**TASK INPUTS:**
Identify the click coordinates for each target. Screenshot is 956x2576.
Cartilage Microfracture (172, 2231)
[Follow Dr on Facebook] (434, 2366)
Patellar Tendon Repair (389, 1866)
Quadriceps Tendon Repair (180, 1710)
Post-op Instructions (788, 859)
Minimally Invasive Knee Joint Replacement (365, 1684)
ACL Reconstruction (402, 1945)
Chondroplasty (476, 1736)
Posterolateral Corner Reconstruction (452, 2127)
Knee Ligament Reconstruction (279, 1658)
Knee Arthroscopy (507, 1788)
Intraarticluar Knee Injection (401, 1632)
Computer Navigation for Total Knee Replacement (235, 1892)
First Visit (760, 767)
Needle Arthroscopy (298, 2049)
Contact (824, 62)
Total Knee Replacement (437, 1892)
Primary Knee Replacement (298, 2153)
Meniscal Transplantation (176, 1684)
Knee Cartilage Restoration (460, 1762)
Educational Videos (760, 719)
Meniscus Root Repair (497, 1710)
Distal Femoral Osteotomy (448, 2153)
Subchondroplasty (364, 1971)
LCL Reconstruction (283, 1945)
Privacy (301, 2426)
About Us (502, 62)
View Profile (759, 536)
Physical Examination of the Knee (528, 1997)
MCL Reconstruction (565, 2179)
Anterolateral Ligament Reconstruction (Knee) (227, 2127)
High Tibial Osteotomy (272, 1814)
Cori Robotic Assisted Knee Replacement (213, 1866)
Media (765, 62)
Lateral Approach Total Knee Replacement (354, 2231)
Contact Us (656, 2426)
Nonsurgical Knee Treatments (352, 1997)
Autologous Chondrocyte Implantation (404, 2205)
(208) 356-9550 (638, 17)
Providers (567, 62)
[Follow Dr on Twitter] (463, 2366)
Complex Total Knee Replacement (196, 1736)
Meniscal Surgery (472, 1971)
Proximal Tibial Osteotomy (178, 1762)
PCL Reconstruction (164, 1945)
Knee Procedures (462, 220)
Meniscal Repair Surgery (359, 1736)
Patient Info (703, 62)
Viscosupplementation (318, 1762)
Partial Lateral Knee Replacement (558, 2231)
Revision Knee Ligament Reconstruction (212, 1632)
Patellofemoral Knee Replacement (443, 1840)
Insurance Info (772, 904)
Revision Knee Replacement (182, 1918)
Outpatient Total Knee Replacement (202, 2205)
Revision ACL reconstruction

**WHAT YOU NEED TO DO:** What the exercise asks for is the listing above, retyped in full.

**EXERCISE SOLUTION:**
Identify the click coordinates for each target. Screenshot is 956x2576.
Cartilage Microfracture (172, 2231)
[Follow Dr on Facebook] (434, 2366)
Patellar Tendon Repair (389, 1866)
Quadriceps Tendon Repair (180, 1710)
Post-op Instructions (788, 859)
Minimally Invasive Knee Joint Replacement (365, 1684)
ACL Reconstruction (402, 1945)
Chondroplasty (476, 1736)
Posterolateral Corner Reconstruction (452, 2127)
Knee Ligament Reconstruction (279, 1658)
Knee Arthroscopy (507, 1788)
Intraarticluar Knee Injection (401, 1632)
Computer Navigation for Total Knee Replacement (235, 1892)
First Visit (760, 767)
Needle Arthroscopy (298, 2049)
Contact (824, 62)
Total Knee Replacement (437, 1892)
Primary Knee Replacement (298, 2153)
Meniscal Transplantation (176, 1684)
Knee Cartilage Restoration (460, 1762)
Educational Videos (760, 719)
Meniscus Root Repair (497, 1710)
Distal Femoral Osteotomy (448, 2153)
Subchondroplasty (364, 1971)
LCL Reconstruction (283, 1945)
Privacy (301, 2426)
About Us (502, 62)
View Profile (759, 536)
Physical Examination of the Knee (528, 1997)
MCL Reconstruction (565, 2179)
Anterolateral Ligament Reconstruction (Knee) (227, 2127)
High Tibial Osteotomy (272, 1814)
Cori Robotic Assisted Knee Replacement (213, 1866)
Media (765, 62)
Lateral Approach Total Knee Replacement (354, 2231)
Contact Us (656, 2426)
Nonsurgical Knee Treatments (352, 1997)
Autologous Chondrocyte Implantation (404, 2205)
(208) 356-9550 (638, 17)
Providers (567, 62)
[Follow Dr on Twitter] (463, 2366)
Complex Total Knee Replacement (196, 1736)
Meniscal Surgery (472, 1971)
Proximal Tibial Osteotomy (178, 1762)
PCL Reconstruction (164, 1945)
Knee Procedures (462, 220)
Meniscal Repair Surgery (359, 1736)
Patient Info (703, 62)
Viscosupplementation (318, 1762)
Partial Lateral Knee Replacement (558, 2231)
Revision Knee Ligament Reconstruction (212, 1632)
Patellofemoral Knee Replacement (443, 1840)
Insurance Info (772, 904)
Revision Knee Replacement (182, 1918)
Outpatient Total Knee Replacement (202, 2205)
Revision ACL reconstruction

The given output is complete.